Ficaram parados os três, sem saber o que fazer, quando começaram a cair uns pingos grossos de chuva. O menino choramingava.

— Eh, mulher...

Ela não podia andar e passava a mão pela barriga enorme. Ouviram então o guincho de um carro de bois.

— Oh, graças a Deus...

Às 7 horas da noite, chegaram com os trapos encharcados de chuva a uma fazendinha. O temporal pegou-os na estrada e entre os trovões e relâmpagos a mulher dava gritos de dor.

— Vai ser hoje, Faustino, Deus me acuda, vai ser hoje.

O carreiro morava numa casinha de sapé, do outro lado da várzea. A casa do fazendeiro estava fechada, pois o capitão tinha ido para a cidade há dois dias.

— Eu acho que o jeito...

O carreiro apontou a estrebaria. A pequena família se arranjou lá de qualquer jeito junto de uma vaca e um burro.

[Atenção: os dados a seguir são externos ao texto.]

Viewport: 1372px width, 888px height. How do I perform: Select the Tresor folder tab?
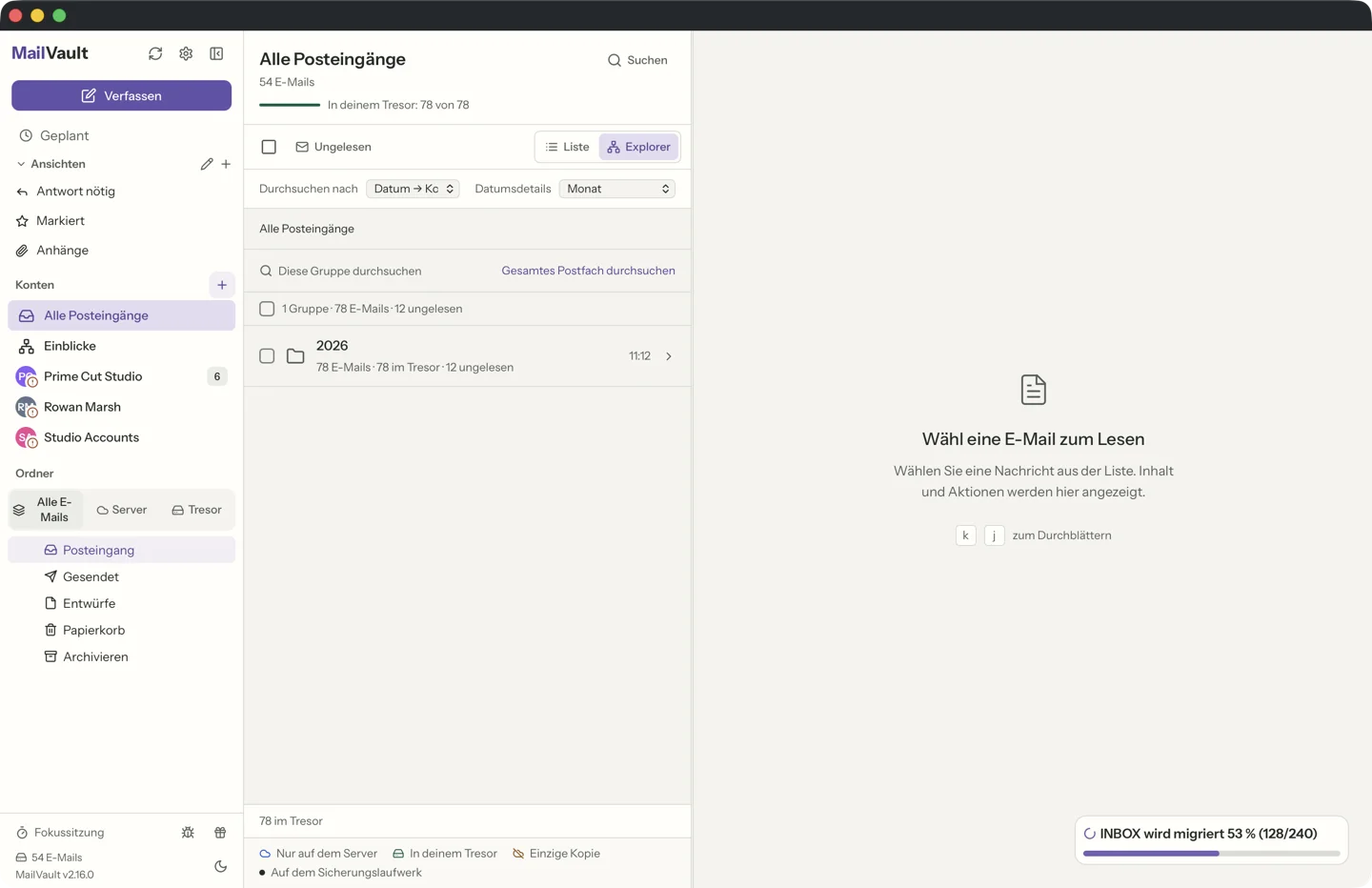(x=197, y=510)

No dia seguinte de manhã o carreiro voltou. Disse que tinha ido pedir uma ajuda de noite na casa de “siá” Tomásia, mas “siá” Tomásia tinha ido à festa na Fazenda de Santo Antônio. E ele não tinha nem querosene para uma lamparina, mesmo se tivesse não sabia ajudar nada. Trazia quatro broas velhas e uma lata com café.

Faustino agradeceu a boa-vontade. O menino tinha nascido. O carreiro deu uma espiada, mas não se via nem a cara do bichinho que estava embrulhado nuns trapos sobre um monte de capim cortado, ao lado da mãe adormecida.

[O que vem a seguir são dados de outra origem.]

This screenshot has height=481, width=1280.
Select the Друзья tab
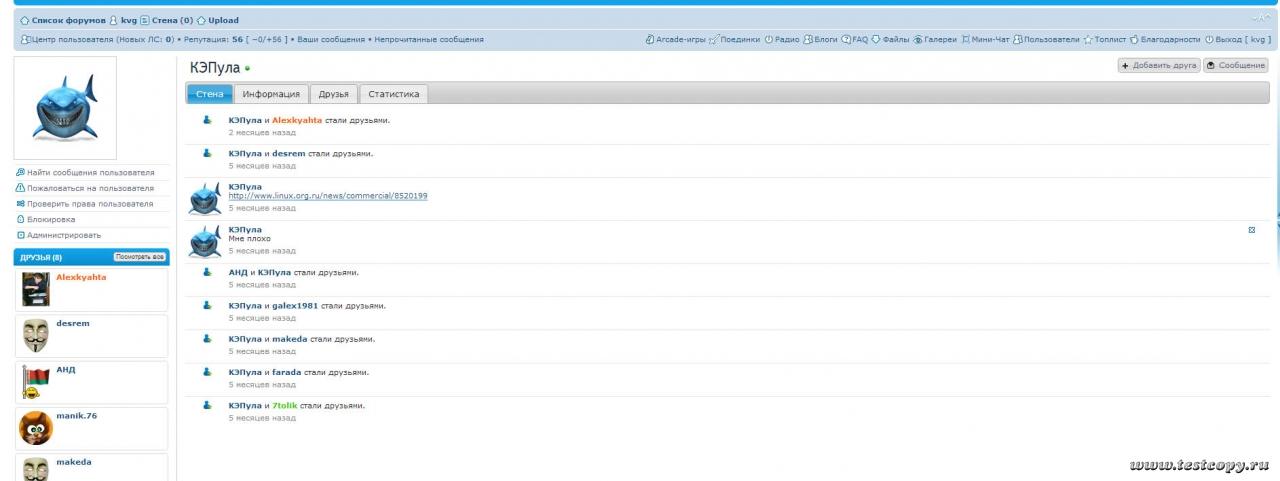(x=333, y=94)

— Eu de lá ouvi os gritos. Ô Natal desgraçado!

— Natal?

Com a pergunta de Faustino a mulher acordou.

— Olhe, mulher, hoje é dia de Natal. Eu nem me lembrava...

Ela fez um sinal com a cabeça: sabia. Faustino de repente riu. Há muitos dias não ria, desde que tivera a questão com o Coronel Desidério que acabara mandando embora ele e mais dois colonos. Riu muito, mostrando os dentes pretos de fumo:

— Eh, mulher, então “vâmo” botar o nome de Jesus Cristo!

A mulher não achou graça. Fez uma careta e penosamente voltou a cabeça para um lado, cerrando os olhos. O menino de seis anos tentava comer a broa dura e estava mexendo no embrulho de trapos:

— Eh, pai, vem vê...

— Uai! Péra aí...

O menino Jesus Cristo estava morto.

Texto extraído do livro "Nós e o Natal", Artes Gráficas Gomes de Souza - Rio de Janeiro, 1964, pág. 39.